Saved entries:
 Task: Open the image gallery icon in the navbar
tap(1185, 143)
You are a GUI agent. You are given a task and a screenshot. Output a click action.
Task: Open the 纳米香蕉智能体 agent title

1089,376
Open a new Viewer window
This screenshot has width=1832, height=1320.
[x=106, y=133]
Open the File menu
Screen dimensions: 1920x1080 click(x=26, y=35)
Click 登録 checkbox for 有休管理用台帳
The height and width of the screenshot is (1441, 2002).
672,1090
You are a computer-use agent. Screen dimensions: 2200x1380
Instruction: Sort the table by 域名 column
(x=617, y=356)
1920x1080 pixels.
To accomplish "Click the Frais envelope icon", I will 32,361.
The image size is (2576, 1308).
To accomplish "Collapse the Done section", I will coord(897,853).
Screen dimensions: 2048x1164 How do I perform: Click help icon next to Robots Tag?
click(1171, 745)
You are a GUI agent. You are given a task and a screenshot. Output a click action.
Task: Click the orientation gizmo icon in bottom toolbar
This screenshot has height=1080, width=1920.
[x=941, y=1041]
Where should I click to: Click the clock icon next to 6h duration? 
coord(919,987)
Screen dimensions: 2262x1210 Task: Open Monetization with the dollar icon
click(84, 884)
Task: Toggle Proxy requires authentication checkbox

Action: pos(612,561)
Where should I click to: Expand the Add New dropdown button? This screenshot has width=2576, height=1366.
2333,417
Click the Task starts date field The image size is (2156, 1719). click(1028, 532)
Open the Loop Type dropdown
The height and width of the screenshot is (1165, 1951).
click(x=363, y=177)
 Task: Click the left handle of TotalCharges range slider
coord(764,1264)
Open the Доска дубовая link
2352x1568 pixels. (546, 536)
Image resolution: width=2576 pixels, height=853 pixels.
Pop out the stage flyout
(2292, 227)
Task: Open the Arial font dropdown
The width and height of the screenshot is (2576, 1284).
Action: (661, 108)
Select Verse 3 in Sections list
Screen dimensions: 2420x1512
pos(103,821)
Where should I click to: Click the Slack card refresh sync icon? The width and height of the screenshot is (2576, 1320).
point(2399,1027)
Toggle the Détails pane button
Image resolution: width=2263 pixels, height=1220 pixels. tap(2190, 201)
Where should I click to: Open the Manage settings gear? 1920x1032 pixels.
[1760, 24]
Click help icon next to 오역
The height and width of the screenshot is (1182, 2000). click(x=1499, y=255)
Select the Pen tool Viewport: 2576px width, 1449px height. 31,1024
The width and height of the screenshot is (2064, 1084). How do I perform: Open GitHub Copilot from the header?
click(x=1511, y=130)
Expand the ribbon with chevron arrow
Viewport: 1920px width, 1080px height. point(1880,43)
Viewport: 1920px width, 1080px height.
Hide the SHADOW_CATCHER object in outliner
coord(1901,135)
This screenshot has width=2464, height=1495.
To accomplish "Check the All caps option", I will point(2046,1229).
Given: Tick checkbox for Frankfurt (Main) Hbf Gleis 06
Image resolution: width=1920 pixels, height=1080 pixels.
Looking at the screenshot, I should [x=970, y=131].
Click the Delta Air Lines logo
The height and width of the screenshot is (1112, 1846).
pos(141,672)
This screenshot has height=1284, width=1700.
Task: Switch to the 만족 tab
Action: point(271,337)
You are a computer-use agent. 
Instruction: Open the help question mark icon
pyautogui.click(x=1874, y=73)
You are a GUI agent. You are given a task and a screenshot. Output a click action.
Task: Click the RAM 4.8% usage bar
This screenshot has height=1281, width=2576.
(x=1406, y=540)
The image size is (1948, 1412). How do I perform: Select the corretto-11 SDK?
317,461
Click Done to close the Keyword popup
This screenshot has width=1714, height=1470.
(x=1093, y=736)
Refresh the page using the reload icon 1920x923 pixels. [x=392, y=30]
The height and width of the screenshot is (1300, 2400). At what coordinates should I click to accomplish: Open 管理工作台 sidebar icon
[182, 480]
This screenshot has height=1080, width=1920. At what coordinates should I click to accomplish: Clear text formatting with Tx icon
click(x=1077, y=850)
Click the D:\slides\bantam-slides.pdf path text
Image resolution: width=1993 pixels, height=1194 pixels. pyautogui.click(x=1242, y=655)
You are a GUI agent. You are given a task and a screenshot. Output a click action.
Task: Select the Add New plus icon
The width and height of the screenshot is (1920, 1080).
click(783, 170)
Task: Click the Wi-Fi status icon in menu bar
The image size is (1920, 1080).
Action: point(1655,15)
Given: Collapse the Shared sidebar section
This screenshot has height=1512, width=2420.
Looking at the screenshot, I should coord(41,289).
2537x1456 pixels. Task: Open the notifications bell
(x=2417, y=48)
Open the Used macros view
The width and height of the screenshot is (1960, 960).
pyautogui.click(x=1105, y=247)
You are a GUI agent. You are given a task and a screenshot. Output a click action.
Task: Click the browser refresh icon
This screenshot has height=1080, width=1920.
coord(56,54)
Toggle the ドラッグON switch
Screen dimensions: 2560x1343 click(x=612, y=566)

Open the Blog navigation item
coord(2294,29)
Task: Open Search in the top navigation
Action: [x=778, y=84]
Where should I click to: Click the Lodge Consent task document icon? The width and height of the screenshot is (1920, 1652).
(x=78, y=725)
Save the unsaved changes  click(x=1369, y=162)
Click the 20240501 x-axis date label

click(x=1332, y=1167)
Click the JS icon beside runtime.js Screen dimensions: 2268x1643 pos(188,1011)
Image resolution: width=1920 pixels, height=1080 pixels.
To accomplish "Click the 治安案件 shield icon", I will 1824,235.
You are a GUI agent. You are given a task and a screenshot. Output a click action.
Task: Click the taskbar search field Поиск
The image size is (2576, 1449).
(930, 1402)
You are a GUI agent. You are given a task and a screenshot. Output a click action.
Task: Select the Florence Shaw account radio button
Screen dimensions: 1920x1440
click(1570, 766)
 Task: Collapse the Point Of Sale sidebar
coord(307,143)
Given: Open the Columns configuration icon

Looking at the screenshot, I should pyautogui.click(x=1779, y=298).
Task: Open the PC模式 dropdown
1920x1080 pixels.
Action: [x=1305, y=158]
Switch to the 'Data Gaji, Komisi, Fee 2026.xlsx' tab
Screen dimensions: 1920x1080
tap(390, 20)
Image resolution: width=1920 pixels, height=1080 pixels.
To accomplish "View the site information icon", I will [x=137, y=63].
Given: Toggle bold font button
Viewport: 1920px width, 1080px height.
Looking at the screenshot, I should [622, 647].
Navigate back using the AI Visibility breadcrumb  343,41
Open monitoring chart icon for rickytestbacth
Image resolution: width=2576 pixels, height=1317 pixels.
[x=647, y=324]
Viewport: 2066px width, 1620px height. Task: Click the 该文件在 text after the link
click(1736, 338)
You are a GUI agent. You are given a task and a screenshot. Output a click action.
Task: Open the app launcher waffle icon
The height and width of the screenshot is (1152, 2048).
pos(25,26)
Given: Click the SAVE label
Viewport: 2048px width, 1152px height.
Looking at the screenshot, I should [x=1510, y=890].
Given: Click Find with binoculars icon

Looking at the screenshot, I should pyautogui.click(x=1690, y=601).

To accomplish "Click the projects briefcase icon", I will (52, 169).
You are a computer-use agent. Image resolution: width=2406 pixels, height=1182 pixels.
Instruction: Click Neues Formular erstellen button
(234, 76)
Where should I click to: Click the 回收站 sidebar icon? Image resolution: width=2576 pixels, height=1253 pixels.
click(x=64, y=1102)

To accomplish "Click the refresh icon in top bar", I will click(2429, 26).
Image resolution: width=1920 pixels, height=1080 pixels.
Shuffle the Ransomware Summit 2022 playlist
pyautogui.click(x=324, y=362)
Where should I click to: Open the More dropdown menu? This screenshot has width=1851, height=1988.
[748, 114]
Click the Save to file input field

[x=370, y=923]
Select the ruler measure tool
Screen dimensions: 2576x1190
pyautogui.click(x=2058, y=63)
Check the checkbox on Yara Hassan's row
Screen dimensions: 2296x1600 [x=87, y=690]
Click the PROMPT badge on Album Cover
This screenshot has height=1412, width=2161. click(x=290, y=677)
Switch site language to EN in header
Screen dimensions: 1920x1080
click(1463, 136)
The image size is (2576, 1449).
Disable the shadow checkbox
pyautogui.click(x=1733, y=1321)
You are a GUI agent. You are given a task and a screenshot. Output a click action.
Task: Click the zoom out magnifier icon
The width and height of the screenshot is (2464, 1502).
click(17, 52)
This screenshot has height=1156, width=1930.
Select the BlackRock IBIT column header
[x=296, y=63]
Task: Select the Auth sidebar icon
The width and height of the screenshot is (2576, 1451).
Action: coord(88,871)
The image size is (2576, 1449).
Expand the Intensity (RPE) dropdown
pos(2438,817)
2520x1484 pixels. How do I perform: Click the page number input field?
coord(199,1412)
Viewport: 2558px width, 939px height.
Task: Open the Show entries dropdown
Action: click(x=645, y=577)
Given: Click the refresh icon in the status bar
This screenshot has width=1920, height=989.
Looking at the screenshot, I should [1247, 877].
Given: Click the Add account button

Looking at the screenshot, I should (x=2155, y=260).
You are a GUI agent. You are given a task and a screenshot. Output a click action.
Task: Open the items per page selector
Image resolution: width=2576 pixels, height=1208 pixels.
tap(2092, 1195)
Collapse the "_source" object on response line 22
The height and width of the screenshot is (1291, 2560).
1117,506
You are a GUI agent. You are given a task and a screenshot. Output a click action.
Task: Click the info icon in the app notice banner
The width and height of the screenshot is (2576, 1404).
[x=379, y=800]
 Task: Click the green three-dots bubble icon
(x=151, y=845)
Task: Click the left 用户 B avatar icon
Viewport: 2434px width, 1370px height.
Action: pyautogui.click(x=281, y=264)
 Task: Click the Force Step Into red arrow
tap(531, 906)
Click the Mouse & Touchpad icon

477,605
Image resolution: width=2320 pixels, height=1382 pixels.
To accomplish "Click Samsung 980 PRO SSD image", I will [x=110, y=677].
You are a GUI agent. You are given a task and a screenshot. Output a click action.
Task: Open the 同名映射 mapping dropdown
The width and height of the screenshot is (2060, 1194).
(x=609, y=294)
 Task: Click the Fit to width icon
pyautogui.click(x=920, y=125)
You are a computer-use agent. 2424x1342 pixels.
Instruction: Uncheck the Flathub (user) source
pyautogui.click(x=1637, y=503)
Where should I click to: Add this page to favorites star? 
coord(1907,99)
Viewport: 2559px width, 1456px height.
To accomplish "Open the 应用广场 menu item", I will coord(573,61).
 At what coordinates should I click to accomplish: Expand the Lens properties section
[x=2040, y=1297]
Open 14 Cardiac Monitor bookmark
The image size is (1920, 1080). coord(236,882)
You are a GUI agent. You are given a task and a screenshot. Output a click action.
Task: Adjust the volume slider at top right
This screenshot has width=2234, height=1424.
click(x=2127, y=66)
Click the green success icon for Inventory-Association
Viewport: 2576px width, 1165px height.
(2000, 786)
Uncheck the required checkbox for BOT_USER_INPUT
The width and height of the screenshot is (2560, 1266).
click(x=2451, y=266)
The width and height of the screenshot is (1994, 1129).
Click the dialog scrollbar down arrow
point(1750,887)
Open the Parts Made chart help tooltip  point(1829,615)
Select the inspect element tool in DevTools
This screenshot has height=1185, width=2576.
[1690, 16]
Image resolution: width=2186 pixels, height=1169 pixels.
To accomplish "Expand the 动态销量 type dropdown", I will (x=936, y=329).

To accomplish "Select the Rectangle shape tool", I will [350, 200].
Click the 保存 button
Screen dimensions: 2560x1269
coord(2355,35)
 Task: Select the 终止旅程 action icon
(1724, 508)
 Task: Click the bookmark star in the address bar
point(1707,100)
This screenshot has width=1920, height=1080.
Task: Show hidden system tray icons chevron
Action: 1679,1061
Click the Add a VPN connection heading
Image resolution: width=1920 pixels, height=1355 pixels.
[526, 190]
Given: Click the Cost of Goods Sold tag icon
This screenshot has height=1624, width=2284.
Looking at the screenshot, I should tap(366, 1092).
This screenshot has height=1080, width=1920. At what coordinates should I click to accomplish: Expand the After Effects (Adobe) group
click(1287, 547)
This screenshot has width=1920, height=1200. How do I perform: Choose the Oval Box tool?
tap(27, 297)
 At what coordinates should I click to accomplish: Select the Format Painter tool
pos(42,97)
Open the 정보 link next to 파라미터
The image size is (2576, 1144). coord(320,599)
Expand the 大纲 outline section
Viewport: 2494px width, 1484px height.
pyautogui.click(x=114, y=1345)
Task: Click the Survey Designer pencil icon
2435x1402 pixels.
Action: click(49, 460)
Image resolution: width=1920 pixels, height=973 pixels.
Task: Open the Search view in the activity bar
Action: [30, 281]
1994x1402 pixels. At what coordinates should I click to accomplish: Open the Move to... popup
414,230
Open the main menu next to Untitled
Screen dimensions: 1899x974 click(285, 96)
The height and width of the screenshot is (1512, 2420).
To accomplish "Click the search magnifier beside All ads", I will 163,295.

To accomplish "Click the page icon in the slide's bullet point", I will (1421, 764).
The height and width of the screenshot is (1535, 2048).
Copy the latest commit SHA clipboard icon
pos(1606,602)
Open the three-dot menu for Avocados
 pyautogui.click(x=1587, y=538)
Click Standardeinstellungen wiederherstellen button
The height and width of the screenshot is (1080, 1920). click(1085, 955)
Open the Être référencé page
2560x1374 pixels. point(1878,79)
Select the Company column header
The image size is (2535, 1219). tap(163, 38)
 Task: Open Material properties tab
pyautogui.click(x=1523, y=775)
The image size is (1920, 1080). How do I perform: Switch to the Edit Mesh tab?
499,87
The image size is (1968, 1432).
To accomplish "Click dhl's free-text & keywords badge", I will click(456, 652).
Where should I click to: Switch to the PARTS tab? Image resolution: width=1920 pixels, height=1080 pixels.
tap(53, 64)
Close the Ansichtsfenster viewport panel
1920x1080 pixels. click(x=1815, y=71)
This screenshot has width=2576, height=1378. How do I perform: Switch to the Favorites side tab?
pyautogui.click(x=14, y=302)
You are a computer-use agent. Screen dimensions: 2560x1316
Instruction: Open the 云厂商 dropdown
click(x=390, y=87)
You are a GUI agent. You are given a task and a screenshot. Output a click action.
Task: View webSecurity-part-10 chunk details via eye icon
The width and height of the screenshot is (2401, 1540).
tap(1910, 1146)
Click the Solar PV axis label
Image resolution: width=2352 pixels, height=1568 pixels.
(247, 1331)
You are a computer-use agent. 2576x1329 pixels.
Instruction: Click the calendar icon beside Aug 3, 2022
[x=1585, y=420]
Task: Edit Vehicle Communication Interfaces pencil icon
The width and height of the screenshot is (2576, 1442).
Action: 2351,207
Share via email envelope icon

## Problem description
The required result is an exact repetition of the lines from the one containing "Task: Edit Vehicle" through the last line of the data.

## Response to this exercise
Task: Edit Vehicle Communication Interfaces pencil icon
The width and height of the screenshot is (2576, 1442).
Action: 2351,207
Share via email envelope icon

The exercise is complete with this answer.